Y no estaba vacía. Julia sintió que alguien esperaba en su interior. Una anciana. Estaba sentada en una silla junto a la ventana.
Era su dormitorio. Un dormitorio frío, henchido de soledad y de espera y de amargura.
La mujer esperaba que le hicieran compañía, pero Julia se había quedado clavada en el pasillo y no podía moverse.
Oyó un chasquido en la oscuridad. La mujer se había incorporado. Se dirigía a la puerta. Se acercaba arrastrando los pies.
Julia tenía que irse. Tenía que abandonar el piso de arriba.
La llama del quinqué parpadeó, se movió con rapidez.
Alcanzó el descansillo y descendió.
Le pareció oír pasos arriba y sintió la fría presencia de la anciana detrás de ella.
«¡Él me ha engañado!»
Julia sintió el odio como un golpetazo en la espalda. Bajó a ciegas en la oscuridad, trastabilló en un peldaño y perdió el equilibrio, tres o cuatro metros por encima del suelo de piedra.
Braceó en el aire, y el móvil y el quinqué salieron volando.
Ambos se estrellaron contra el suelo de la cocina. Saltaron llamas del quinqué, y Julia comprendió que muy pronto ella misma aterrizaría sobre el suelo de piedra.
Apretó los dientes para aguantar el dolor.
El día del entierro de Ernst Adolfsson, Gerlof se despertó en el frío y gris amanecer, sintiéndose como si se hubiera caído al suelo desde una gran altura. El dolor de las articulaciones y rodillas era paralizante.
Era el estrés, el síndrome de Sjögren que volvía a visitarlo; un verdadero incordio.

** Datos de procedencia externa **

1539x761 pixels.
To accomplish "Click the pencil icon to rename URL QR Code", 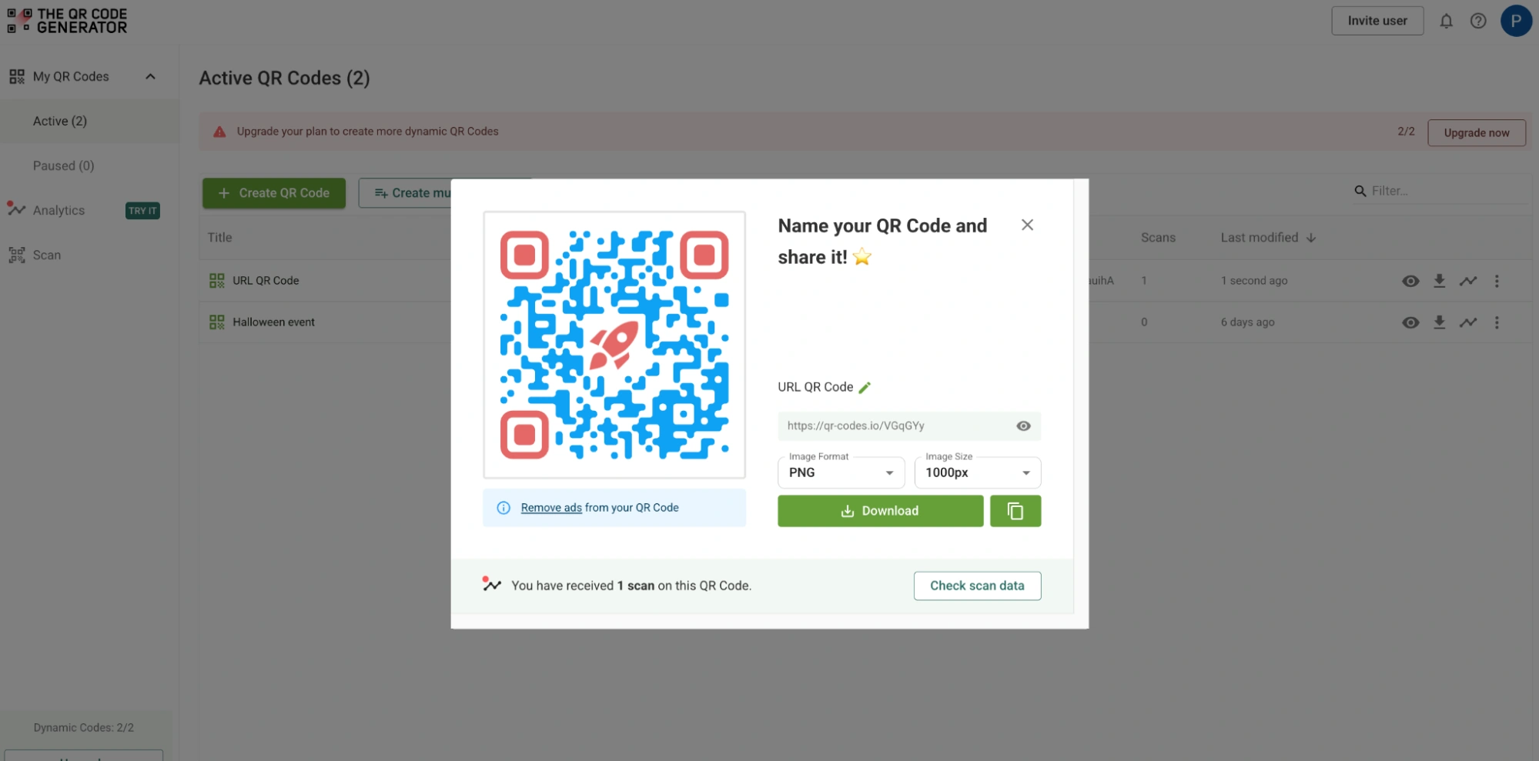I will pos(865,387).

Necesitaría una silla de ruedas para ir a la iglesia.
El síndrome reumático que padecía era un acompañante, no un amigo, a pesar de que muchas veces Gerlof había intentado darle la bienvenida y desarmarlo relajándose e intentando ser amable con él. Aunque le daba a Sjögren acceso ilimitado a su cuerpo, no servía de nada. Cuando aparecía siempre se mostraba igual de implacable: se lanzaba sobre él, se introducía en sus articulaciones, arrancando y tirando de sus nervios, le secaba la boca y le provocaba escozor de ojos.
Gerlof le dejaba hacer hasta que se cansaba. Se reía en su cara.
– Vuelvo al cochecito -constató tras el desayuno.
– Dentro de nada estará andando de nuevo, Gerlof.
Marie, su asistente ese día, le colocó un pequeño cojín para que apoyara la espalda y desplegó con los zapatos de charol el reposapiés de la silla de ruedas.